Construction Disputes-Providing Proper Construction Cost Analysis
Construction projects can offer many opportunities to unscrupulous contractors. Often, a contractor will “front load” the payment schedule within the contract to ensure that he stays financially ahead of their client. Known as “change order artists”, some contractors will also capitalize on change orders by overinflating the costs associated with each change. This, among other things, can cause the relationship between the contractor and the homeowner to deteriorate.
When a contractor is taking too long, making promises he cannot keep, charging excessive amounts for simple changes to the contract, or demanding payment in exchange for “showing up”, the relationship between the contractor and the homeowner often deteriorates to the point where the contractor will simply abandon the project. At this point, if the contractor front-loaded the payment schedule, the contractor will walk away with an amount that far exceeds the value of the work-in-place provided, and the homeowner is faced with the task of either finishing the project themselves or hiring another contractor to take over. Either of these scenarios can present unique challenges, both from a cost standpoint and a time standpoint.

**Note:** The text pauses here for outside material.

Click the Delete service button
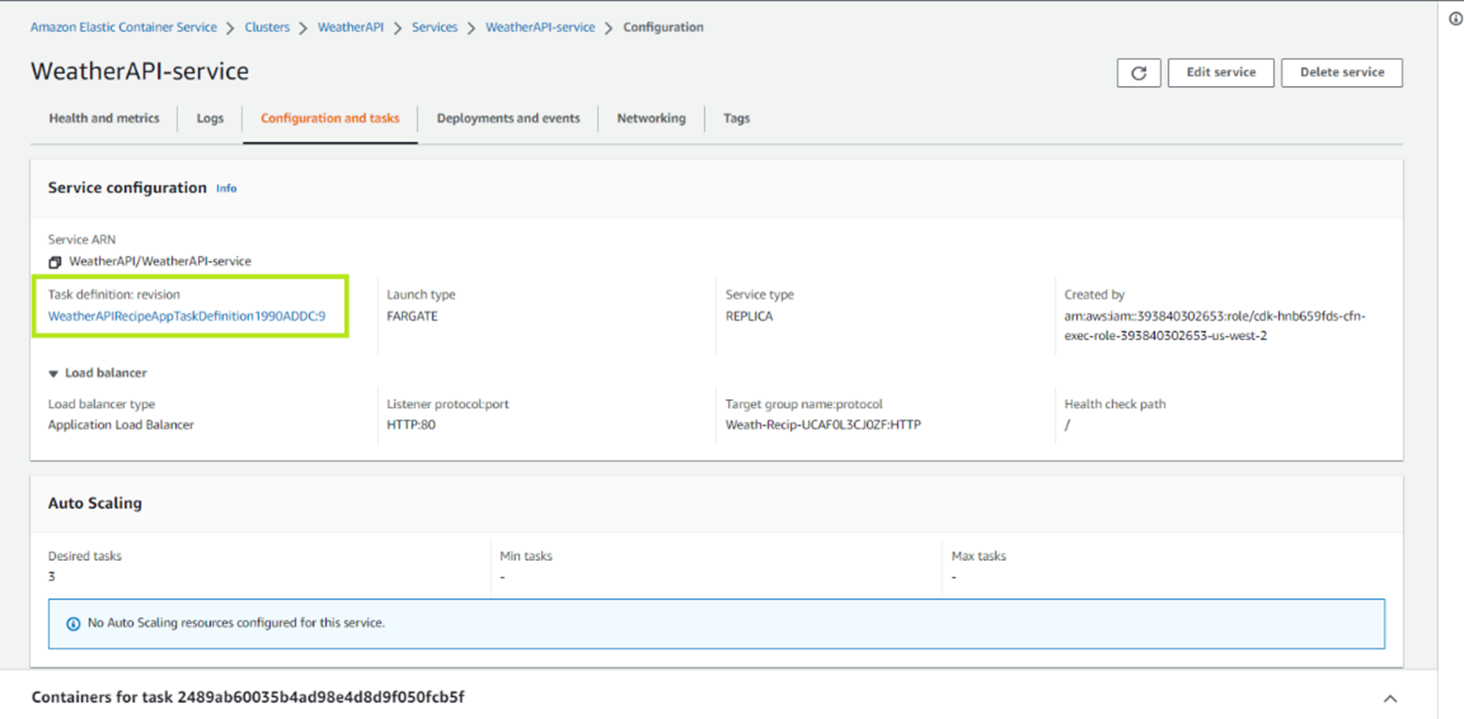1464x719 pixels. (x=1341, y=71)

If the dispute ends up in litigation, even more time and expenses will be incurred, not only by the homeowner but by the contractor as well. The attorney hired by the homeowner will typically engage an expert witness to evaluate the case. An expert witnesses’ job would then be to document the condition of the project before any additional work is performed to preserve and document the scene. The expert will then perform a forensic construction cost analysis to determine the value of the work performed by the contractor. In doing so, it is important that the expert utilize published, recognized, and reliable construction cost resources so as not to jeopardize the expert’s impartiality. By using such construction cost resources, such as the R.S. Means Construction Cost Guides, the expert cannot be accused of skewing their opinion of costs in favor of their client and can avoid a potential Daubert Motion filing by the opposing counsel.
Further, the engaged expert may often determine the cost-to-cure any defective workmanship performed by the original contractor. These costs are then used by counsel to help determine the amount of the claim.